If God could weep, then I too can weep, in the knowledge that he understands me. The tears of Jesus serve as an antidote to my indifference before the suffering of my brothers and sisters. His tears teach me to make my own the pain of others, to share in the discouragement and sufferings of those experiencing painful situations. Jesus’s tears cannot go without a response on the part of those who believe in him. As he consoles, so we, too, are called to console [one another].”
I hope you can take some time to reflect on what the Holy Father has to say regarding coming to the Lord in prayer, even if it means that we come through tears. Even though it might be hard to deal with loss and the pains associated with it, we know that we are never alone. The Lord is always with us even when we are too hurt to recognize His presence. The Lord is always listening even though we might be too overwhelmed by our emotions and cannot verbalize what we really want to say. No matter how hard it might seem to be, we cannot stop praying and coming to the One who understands and holds our heart in His loving hands since it was Him who formed it with love.
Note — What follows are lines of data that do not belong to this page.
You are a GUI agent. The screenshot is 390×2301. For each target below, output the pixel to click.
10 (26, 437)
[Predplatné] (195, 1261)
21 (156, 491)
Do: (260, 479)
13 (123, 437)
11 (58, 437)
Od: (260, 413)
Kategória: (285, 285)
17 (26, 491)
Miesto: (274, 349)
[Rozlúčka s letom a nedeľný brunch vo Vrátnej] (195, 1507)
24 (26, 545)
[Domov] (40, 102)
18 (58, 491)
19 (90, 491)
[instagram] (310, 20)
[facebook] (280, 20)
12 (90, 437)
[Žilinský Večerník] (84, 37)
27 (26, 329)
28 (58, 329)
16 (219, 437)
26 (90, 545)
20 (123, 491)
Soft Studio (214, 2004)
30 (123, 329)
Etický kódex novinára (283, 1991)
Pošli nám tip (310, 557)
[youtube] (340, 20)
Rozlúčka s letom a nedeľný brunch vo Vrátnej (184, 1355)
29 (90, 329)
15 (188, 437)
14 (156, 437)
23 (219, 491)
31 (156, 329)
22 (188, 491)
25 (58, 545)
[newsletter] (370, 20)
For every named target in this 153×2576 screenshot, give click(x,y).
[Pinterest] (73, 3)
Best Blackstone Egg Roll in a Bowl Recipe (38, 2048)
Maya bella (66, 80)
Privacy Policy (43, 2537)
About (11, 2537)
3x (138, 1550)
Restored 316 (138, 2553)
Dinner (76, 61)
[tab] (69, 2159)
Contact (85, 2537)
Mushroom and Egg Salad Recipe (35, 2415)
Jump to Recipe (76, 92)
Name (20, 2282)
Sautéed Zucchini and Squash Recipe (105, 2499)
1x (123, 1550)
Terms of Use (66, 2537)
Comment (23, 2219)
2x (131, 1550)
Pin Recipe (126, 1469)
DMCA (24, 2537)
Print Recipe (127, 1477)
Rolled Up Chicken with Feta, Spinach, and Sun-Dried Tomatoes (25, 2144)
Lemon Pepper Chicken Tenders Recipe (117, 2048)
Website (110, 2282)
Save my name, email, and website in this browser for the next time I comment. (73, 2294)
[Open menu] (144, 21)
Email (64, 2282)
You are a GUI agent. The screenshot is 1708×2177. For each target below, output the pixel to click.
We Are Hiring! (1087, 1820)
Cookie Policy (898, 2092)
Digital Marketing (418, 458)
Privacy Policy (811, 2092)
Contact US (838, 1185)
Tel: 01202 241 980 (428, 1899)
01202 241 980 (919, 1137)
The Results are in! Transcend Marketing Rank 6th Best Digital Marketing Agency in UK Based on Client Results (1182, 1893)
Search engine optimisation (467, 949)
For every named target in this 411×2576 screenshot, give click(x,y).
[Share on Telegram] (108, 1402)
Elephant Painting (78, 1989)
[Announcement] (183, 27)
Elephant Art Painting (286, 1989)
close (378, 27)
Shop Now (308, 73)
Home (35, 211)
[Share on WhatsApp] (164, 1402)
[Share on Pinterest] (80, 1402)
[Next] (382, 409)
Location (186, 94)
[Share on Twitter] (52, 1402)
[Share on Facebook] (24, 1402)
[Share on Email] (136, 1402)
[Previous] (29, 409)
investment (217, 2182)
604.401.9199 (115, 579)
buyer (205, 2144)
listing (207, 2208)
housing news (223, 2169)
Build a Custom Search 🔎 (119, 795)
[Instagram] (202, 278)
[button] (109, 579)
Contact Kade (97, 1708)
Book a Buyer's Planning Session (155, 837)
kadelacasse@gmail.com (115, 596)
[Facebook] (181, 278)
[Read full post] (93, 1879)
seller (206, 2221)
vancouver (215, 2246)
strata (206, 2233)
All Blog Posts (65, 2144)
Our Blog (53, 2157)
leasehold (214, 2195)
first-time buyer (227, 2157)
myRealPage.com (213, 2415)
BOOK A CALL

Prayer grounds us spiritually when we are going through loss and hurtful moments in life, but it is also important to remember that we have to deal with things humanly speaking as well. Overcoming losses and hurts take a holistic approach since we are people of both body and soul, humanly and spiritually made. On top of coming to prayer and seeking help spiritually, it is crucial to reach out for helps with proper human supports from family, with a support group, seeking psychological or therapeutical help. These are real reminders that we are not alone are not meant to be alone. As it gets too hurtful and we feel tempted to isolate ourselves, let us remember to reach out and find proper help along the way. Second, it is also an invitation for us to check up on those who are around us and be attentive to those who are struggling. We might be the instruments that God is sending in their lives at the times of their trials! Even in our darkest and hardest times, we are not alone. Therefore, let us turn to help and be a source of help to those who are hurting.
When the evil one wants to deceive us by telling us that we are alone, abandoned, or isolated, let us turn to God in our prayer. When we are too hurt by grief or loss, let us find solace in prayers, even if it means to simply cry or let our raw emotions be our prayers. No matter where we are and what state of life we are in, we can always pray and turn to God. As we come to Him, may we also recognize the importance of the communion we have with others through Him by reaching out to those who are walking alongside with us in our faith and life journeys. May we go a bit deeper each day, sifting through the raw, in order to reflect and try to understand the deeper questions as to put more trust and hope in the Lord, even if we might not understand it right now or at the time. Perseverance and faithfulness in times of grief and loss strengthen and deepen our loving faith in the almighty and loving God who is always with us. No matter where we are, we are not alone. God is always with us, and if we make a little effort to go beyond the blindsighted temptation of isolation, we can reach out to others for help along the way. We are never meant to be alone, and so (hopefully) even with our struggles, may we learn to depend on Him who loves us and those who can help us in different ways since we cannot do it ourselves. Let us be consoled by the faithfulness of God and console one another as brothers and sisters along the way.